The Loyalty Empathy Effect

By Evan Snively, Senior Client Engagement Associate

Empathy is the ability to recognize and understand the feelings of another person. It is a catalyst for kindness, patience, and support. These and other attributes are core to prosocial behaviors which can optimize the strength and resilience of communities. For this reason, an environment filled with empathy would be a desirable outcome for most companies.

When companies think about empathy, they tend to focus solely on trying to figure out a way for their employees to authentically empathize with their customers. However, according to data from a new Chapman & Co. consumer survey, it may be just as important to focus on how customers feel empathy toward employees.

The survey found that a specific segment of consumer respondents was more likely to have actively increased their empathy toward a company’s employees during COVID-19. This group consisted of self-identified “brand loyalists,” leading us to term the related phenomenon of increased empathy as the “Loyalty Empathy Effect.”

The Loyalty Empathy Effect is an intensified emotional response that customers experience towards employees of the brands they are loyal to.

The survey found Loyalists were 54% more likely to increase their own patience when dealing with a company’s employees than Non-Loyalists.

loyal customer patience

Part of the driving factor may be that loyal customers often see themselves as part of the “in-group” of the brand. As such they perceive employees as part of their same tribe, creating an element of shared identity which allows for the empathy gap between the parties to be closed more readily.

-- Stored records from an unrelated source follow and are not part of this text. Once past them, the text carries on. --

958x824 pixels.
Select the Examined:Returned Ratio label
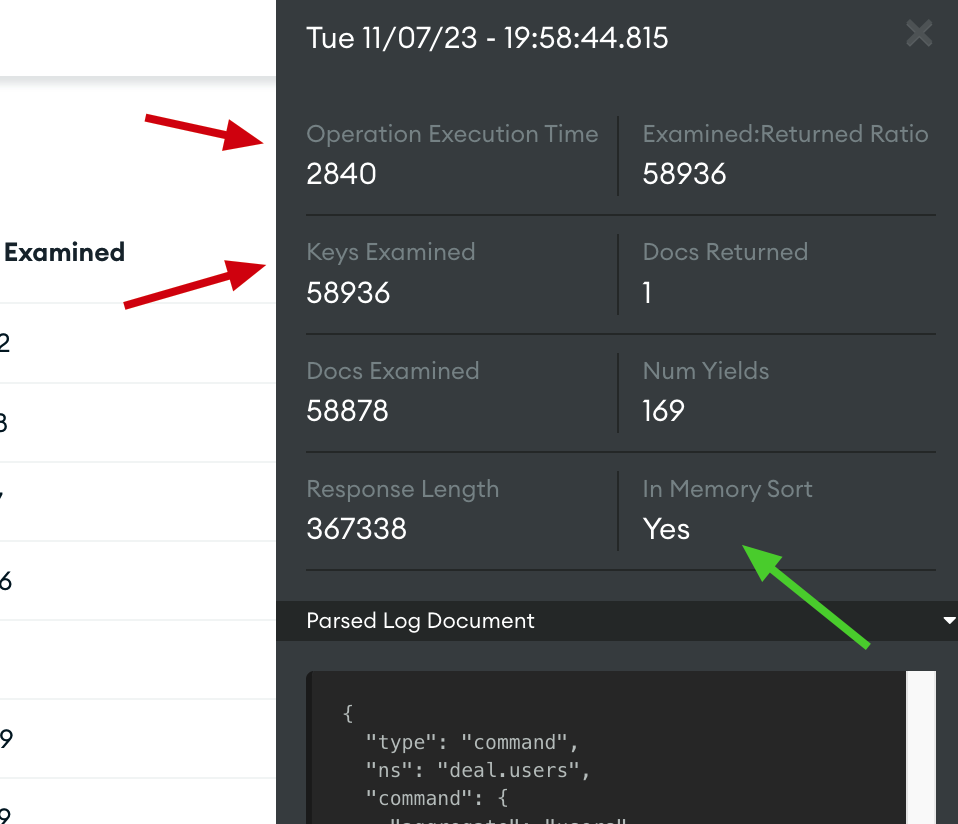785,134
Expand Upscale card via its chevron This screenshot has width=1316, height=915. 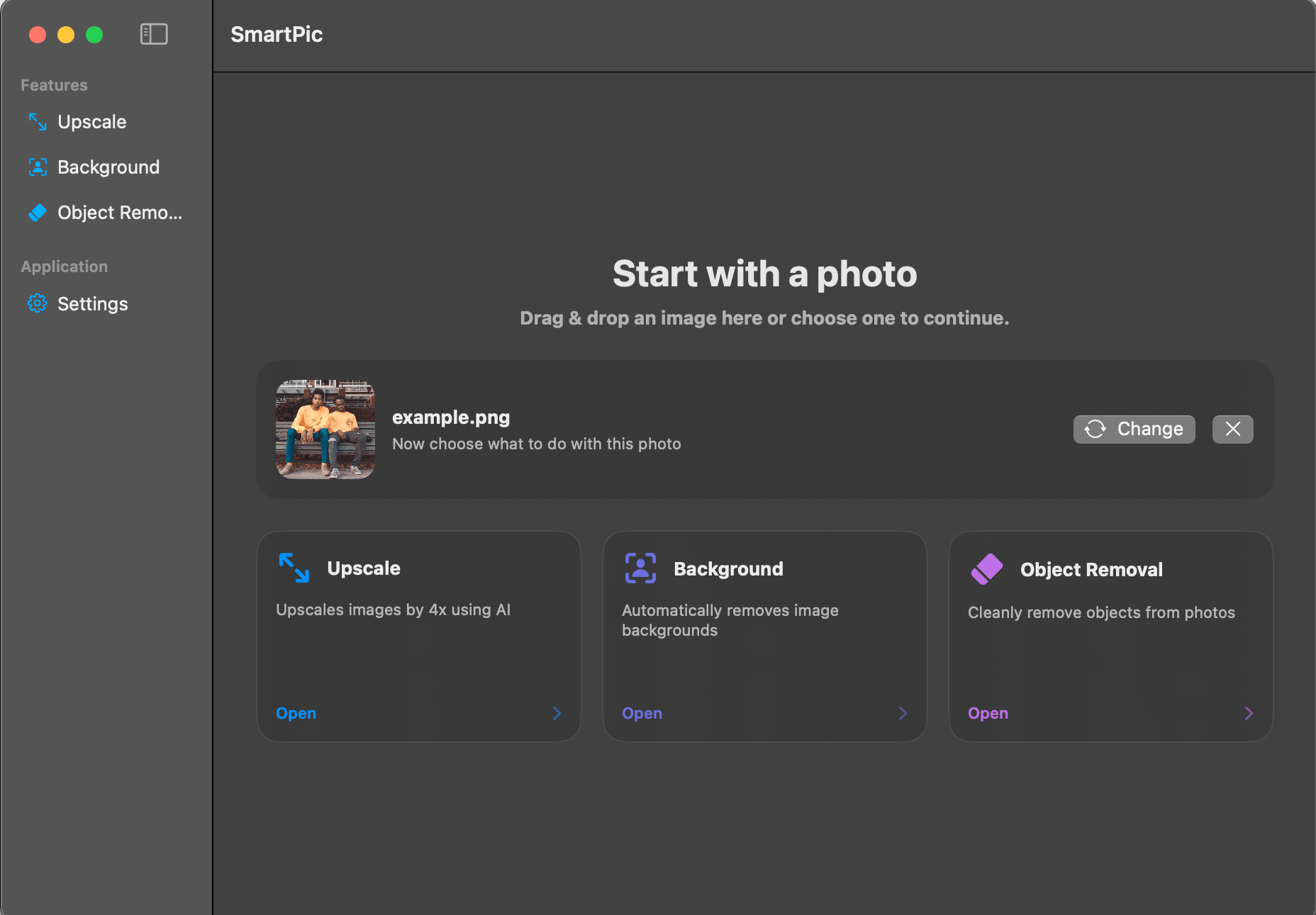pos(557,713)
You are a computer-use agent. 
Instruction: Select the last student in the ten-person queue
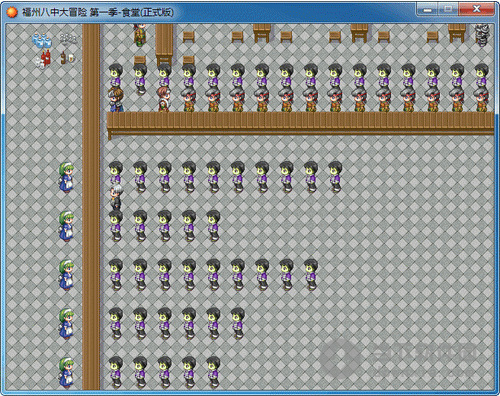(x=335, y=177)
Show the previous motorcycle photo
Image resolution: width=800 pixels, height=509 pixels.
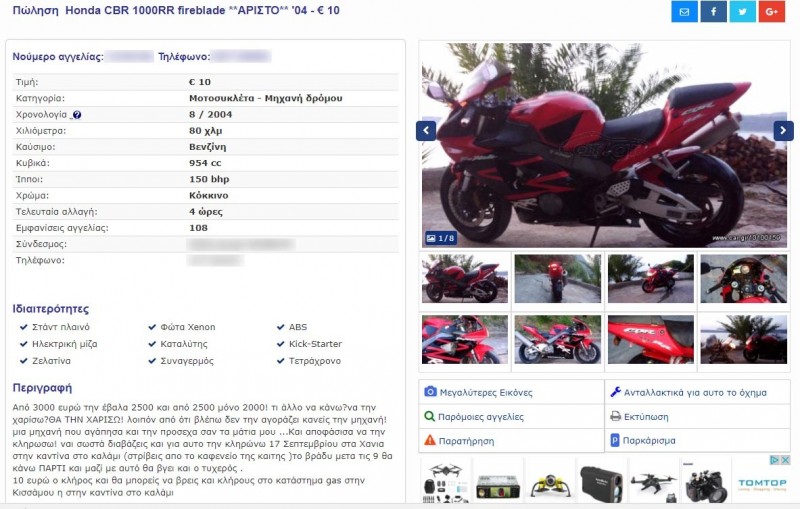426,131
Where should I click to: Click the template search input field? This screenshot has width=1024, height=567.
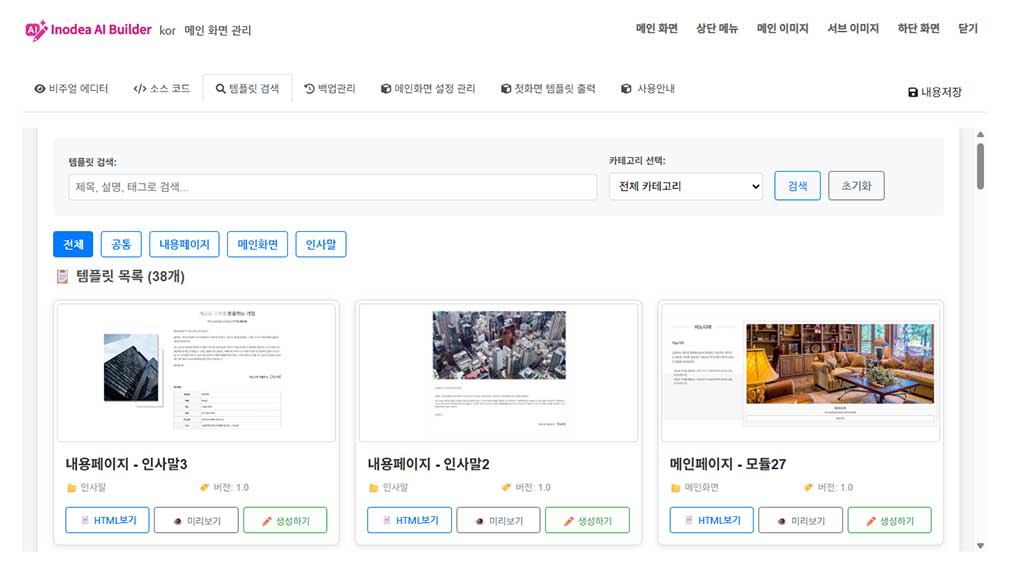click(x=333, y=187)
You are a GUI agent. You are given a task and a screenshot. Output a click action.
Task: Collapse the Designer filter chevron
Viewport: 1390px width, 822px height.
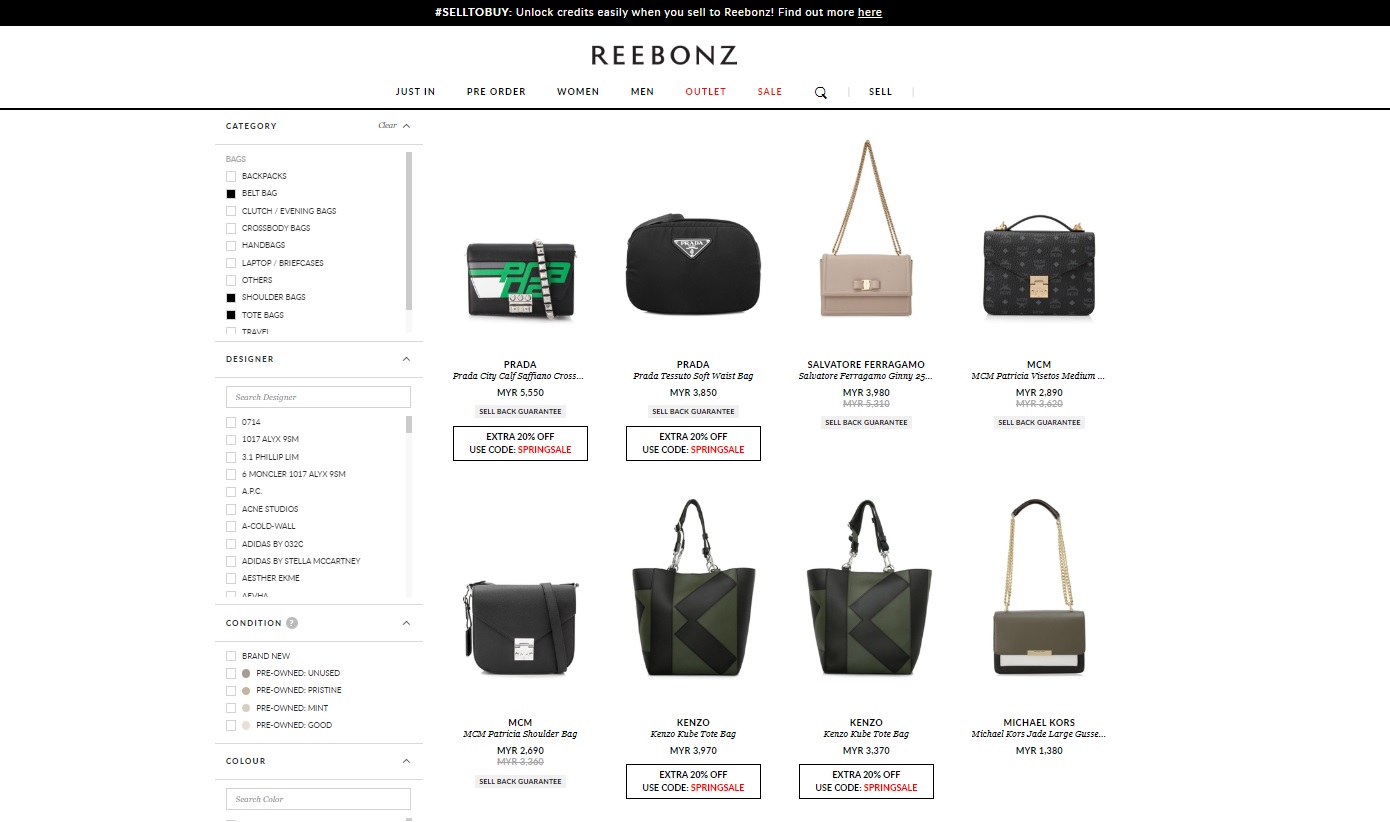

Per the Loyalty Empathy Effect, brand Loyalists become more attuned to the situation of employees and are more likely to alter their own behavior in order to adjust to the employees’ circumstances. However, being more aware also means that they are more likely to notice flaws in the system which employees are operating, and even Loyalists can reach a breaking point. In fact, more than 1 in 3 Loyalists reported stopping doing business with a company in the past year because of how the company was treating their employees, almost 40% higher than the rate of Non-Loyalists.

To the extent a company wants to gain more loyal customers, taking care of its employees must be a priority, because loyal customers are paying attention.

As Brené Brown, a professor and best-selling author on courage, leadership, and empathy, states: “empathy fuels connection.” That connection is a two-way street. Just as much as employees can impact the customer experience, so too can customers impact the employee experience. And while conventional thinking may assume customers make an employee’s job harder, as the Loyalty Empathy Effect suggests, loyal customers have the ability to create an environment where employees are treated with a higher degree of respect and dignity. In turn, employees will be more intrinsically motivated to address the needs of the human on the other side of the interaction. This virtuous cycle will lead to a more stable and resilient business model for the companies who work towards it.